_The task_. Where a picture appears, leave it out, and print the rest of the records as they are.

_Data provided_.
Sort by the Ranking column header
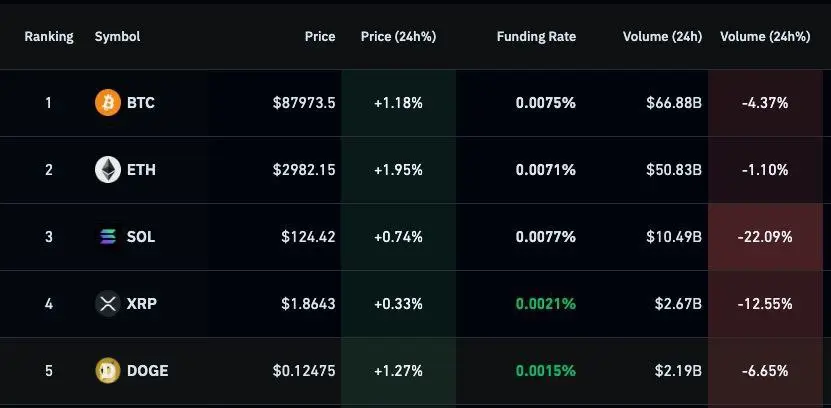 48,37
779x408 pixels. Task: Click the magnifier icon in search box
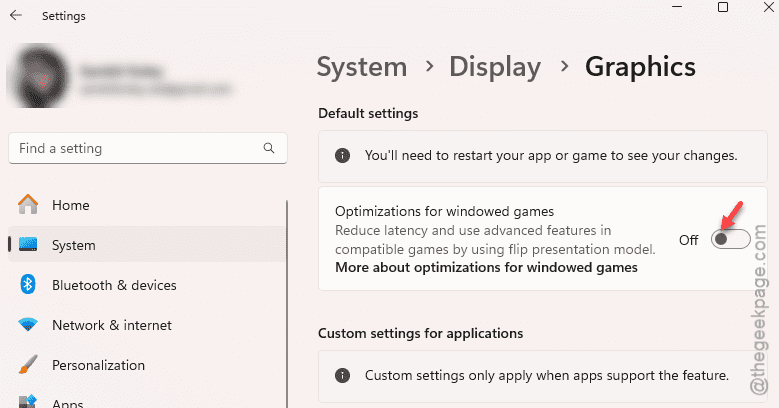click(x=269, y=148)
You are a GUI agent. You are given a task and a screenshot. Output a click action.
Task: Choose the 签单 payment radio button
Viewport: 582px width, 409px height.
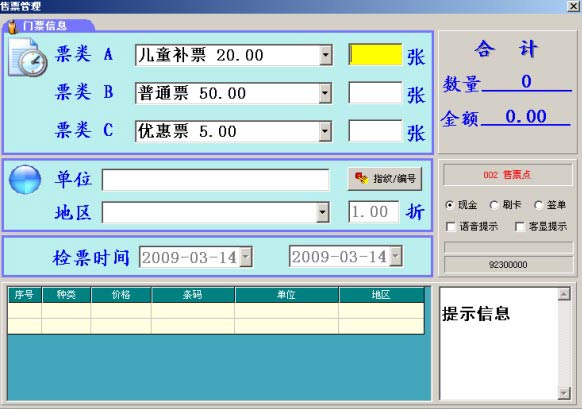[538, 205]
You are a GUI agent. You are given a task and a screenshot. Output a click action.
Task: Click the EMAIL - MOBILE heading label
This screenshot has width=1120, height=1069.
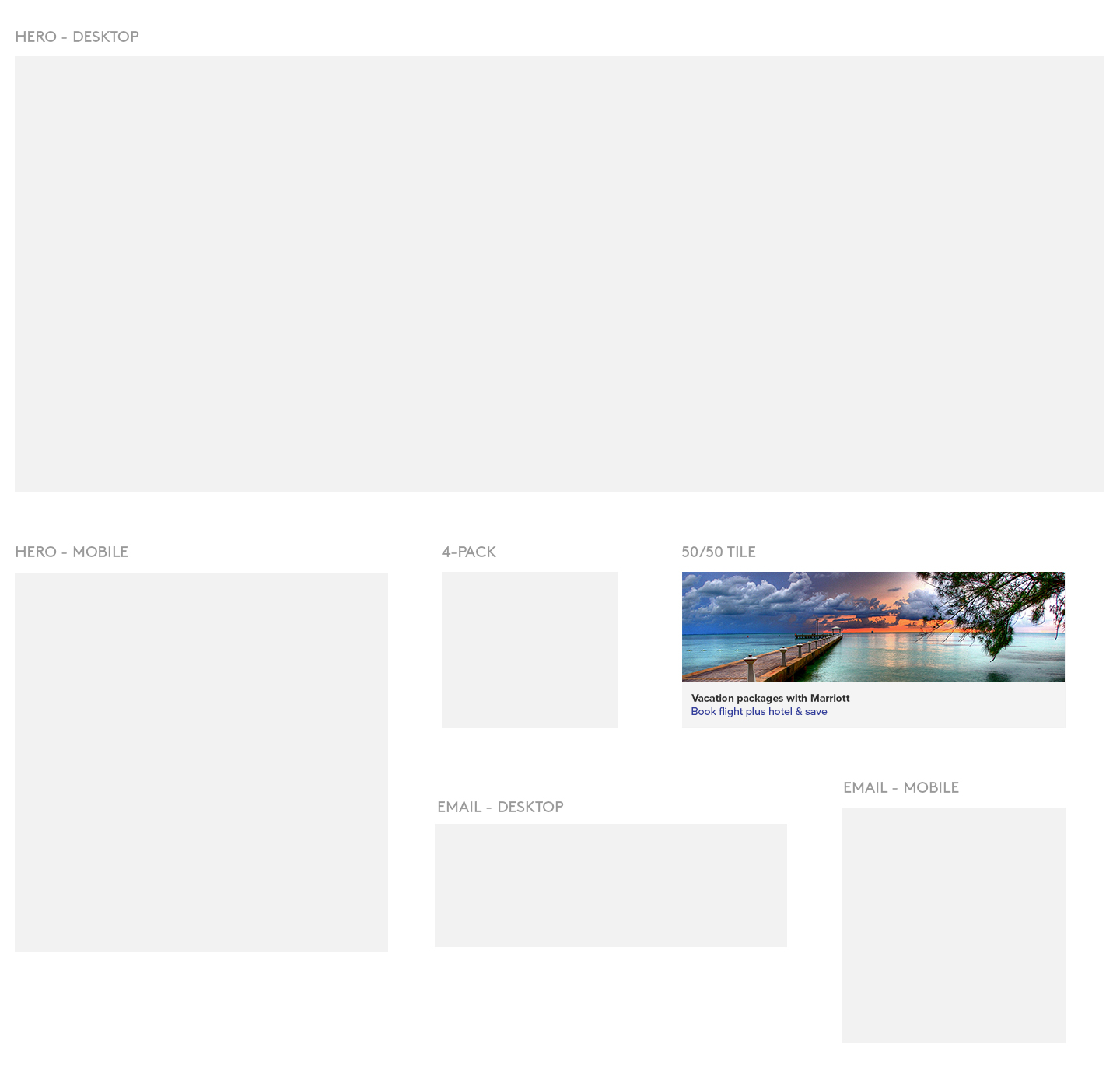point(901,787)
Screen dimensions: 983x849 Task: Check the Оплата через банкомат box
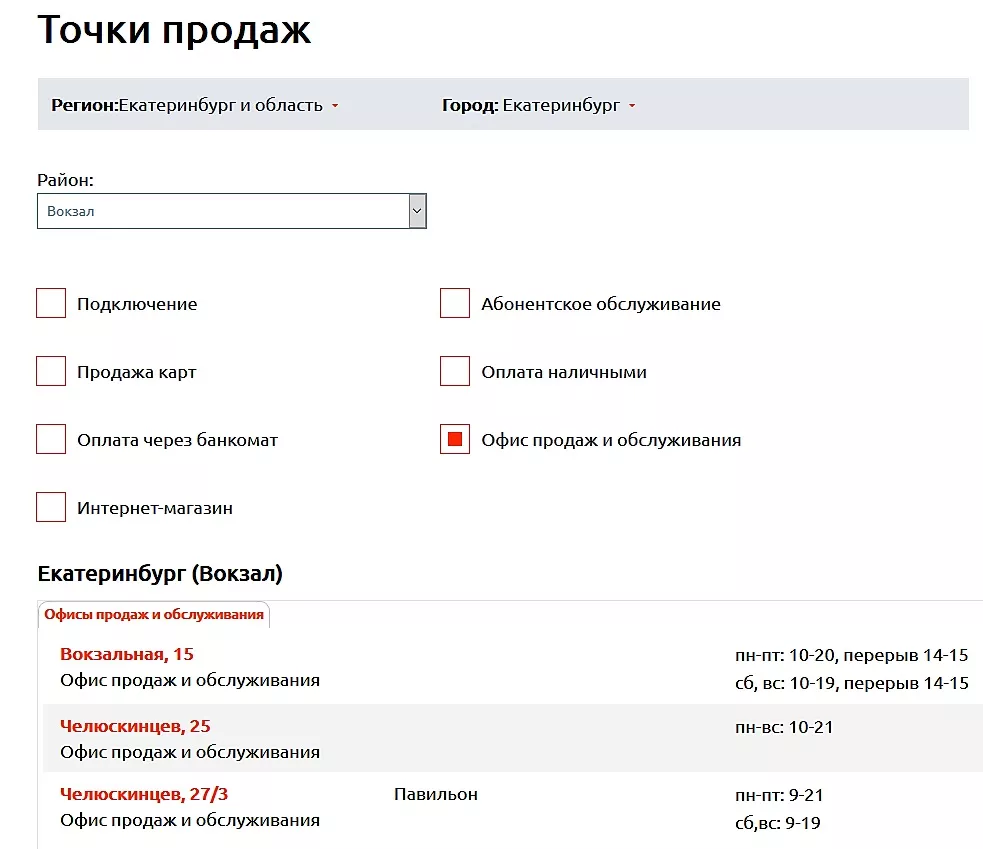coord(51,440)
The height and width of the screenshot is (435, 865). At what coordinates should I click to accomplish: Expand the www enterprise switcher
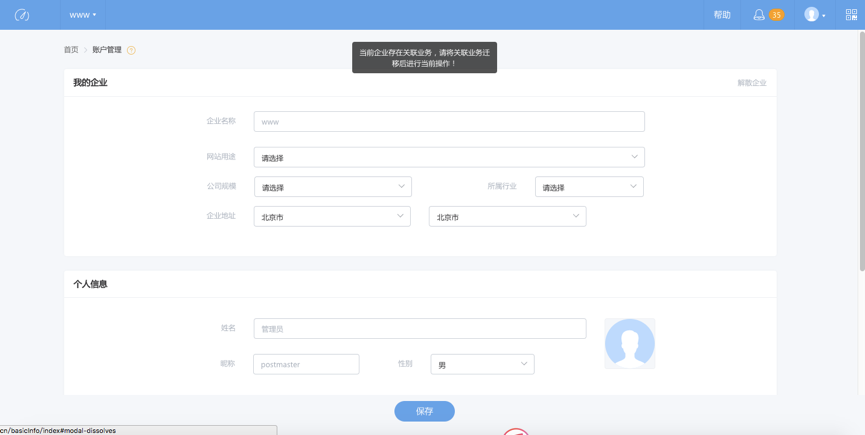83,15
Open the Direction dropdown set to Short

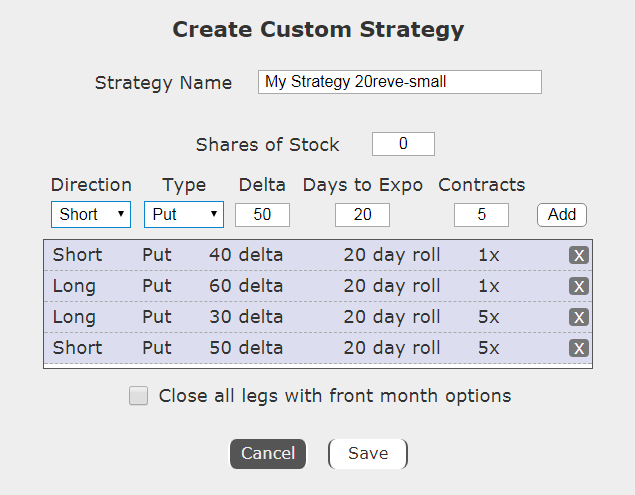tap(91, 214)
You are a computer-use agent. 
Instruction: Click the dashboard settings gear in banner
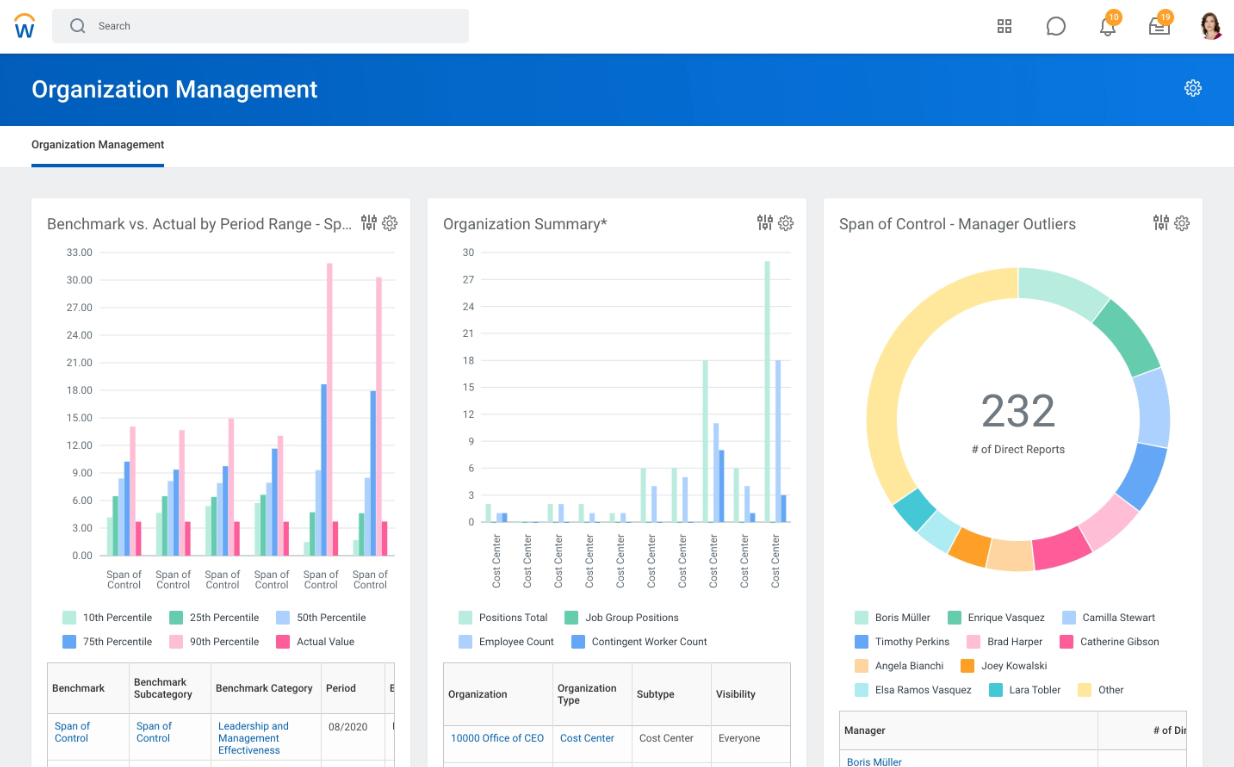[x=1192, y=88]
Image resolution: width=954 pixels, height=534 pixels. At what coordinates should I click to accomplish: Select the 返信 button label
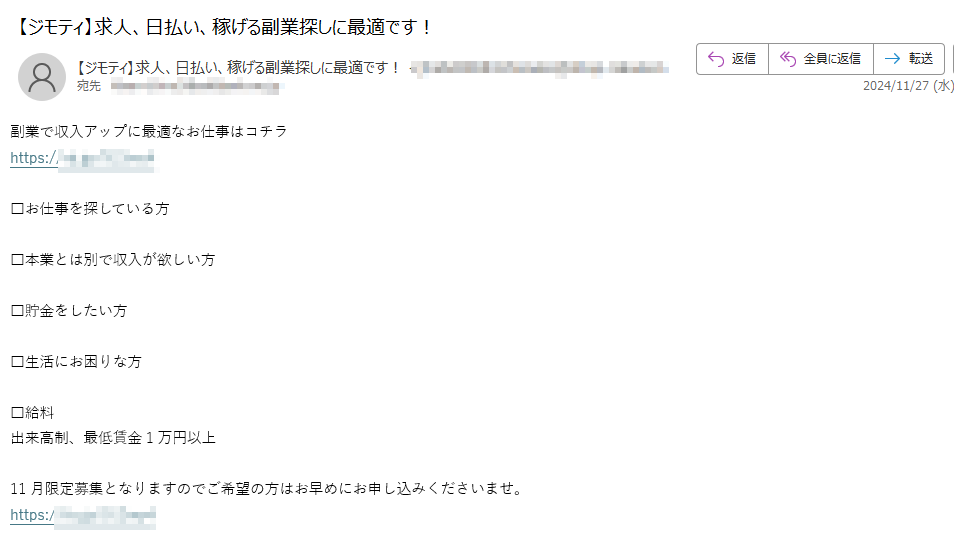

_Expected output_.
Sort by the Ranking column header
 48,37
779x408 pixels. Task: Click the magnifier icon in search box
click(x=269, y=148)
You are a GUI agent. You are given a task and a screenshot. Output a click action.
Task: Choose the 签单 payment radio button
Viewport: 582px width, 409px height.
[538, 205]
You are a GUI agent. You are given a task and a screenshot. Output a click action.
Task: Click the EMAIL - MOBILE heading label
This screenshot has width=1120, height=1069.
point(901,787)
Screen dimensions: 983x849 Task: Check the Оплата через банкомат box
coord(51,440)
The height and width of the screenshot is (435, 865). At what coordinates should I click to accomplish: Expand the www enterprise switcher
83,15
Open the Direction dropdown set to Short

tap(91, 214)
You are a computer-use agent. 
Instruction: Click the dashboard settings gear in banner
[x=1192, y=88]
Image resolution: width=954 pixels, height=534 pixels. At what coordinates should I click to accomplish: Select the 返信 button label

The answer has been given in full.